THE INPUT →
-- Opening Marker --
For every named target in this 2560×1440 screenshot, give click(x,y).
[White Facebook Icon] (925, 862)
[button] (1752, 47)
-- Closing Marker --
-- Opening Marker --
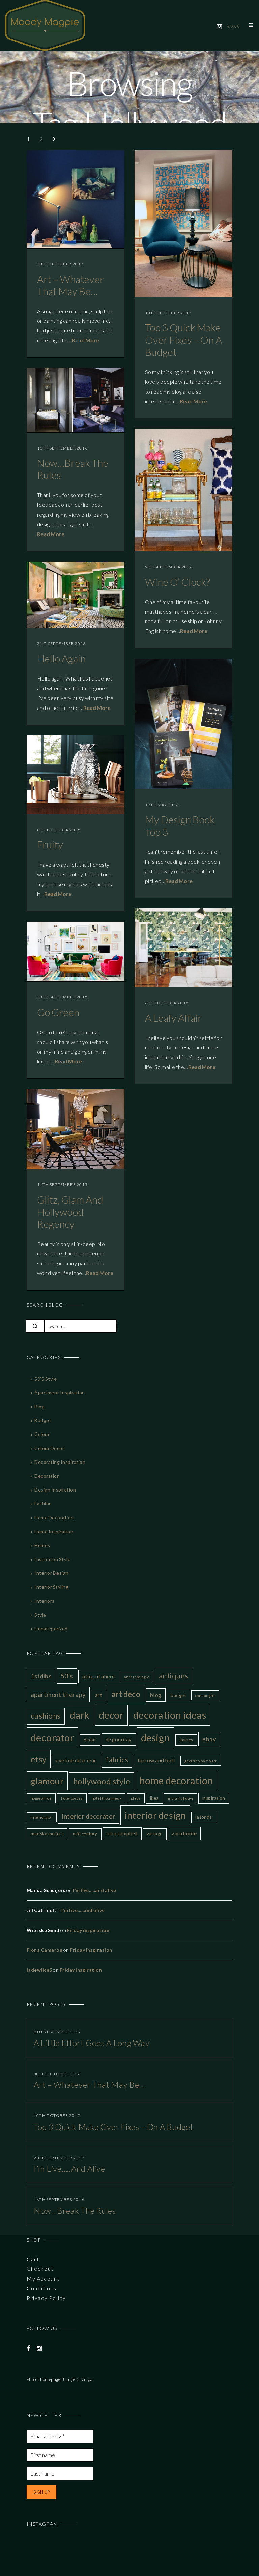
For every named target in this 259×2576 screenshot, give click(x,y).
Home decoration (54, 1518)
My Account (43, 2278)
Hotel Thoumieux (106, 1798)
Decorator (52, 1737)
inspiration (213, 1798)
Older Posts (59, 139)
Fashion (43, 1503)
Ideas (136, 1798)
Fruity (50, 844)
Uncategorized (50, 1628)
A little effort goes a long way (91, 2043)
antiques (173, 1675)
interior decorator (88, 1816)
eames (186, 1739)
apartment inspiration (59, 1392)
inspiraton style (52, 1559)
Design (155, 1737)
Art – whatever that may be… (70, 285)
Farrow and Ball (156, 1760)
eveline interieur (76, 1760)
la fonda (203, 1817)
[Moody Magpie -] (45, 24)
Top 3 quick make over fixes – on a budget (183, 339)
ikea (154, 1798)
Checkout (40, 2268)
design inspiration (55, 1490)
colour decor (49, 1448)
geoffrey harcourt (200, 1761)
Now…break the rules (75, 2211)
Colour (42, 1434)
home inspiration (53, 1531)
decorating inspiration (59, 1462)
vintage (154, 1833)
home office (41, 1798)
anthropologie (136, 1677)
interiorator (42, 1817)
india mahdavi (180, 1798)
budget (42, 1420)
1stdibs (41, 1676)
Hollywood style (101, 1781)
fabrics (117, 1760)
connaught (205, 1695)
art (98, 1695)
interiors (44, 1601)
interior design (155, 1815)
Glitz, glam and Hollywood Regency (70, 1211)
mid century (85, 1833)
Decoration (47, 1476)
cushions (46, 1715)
-- Closing Marker --
Compute the number of lines in the entries above that hold the word "this"; the answer must contain nothing else.

RESPONSE AREA →
2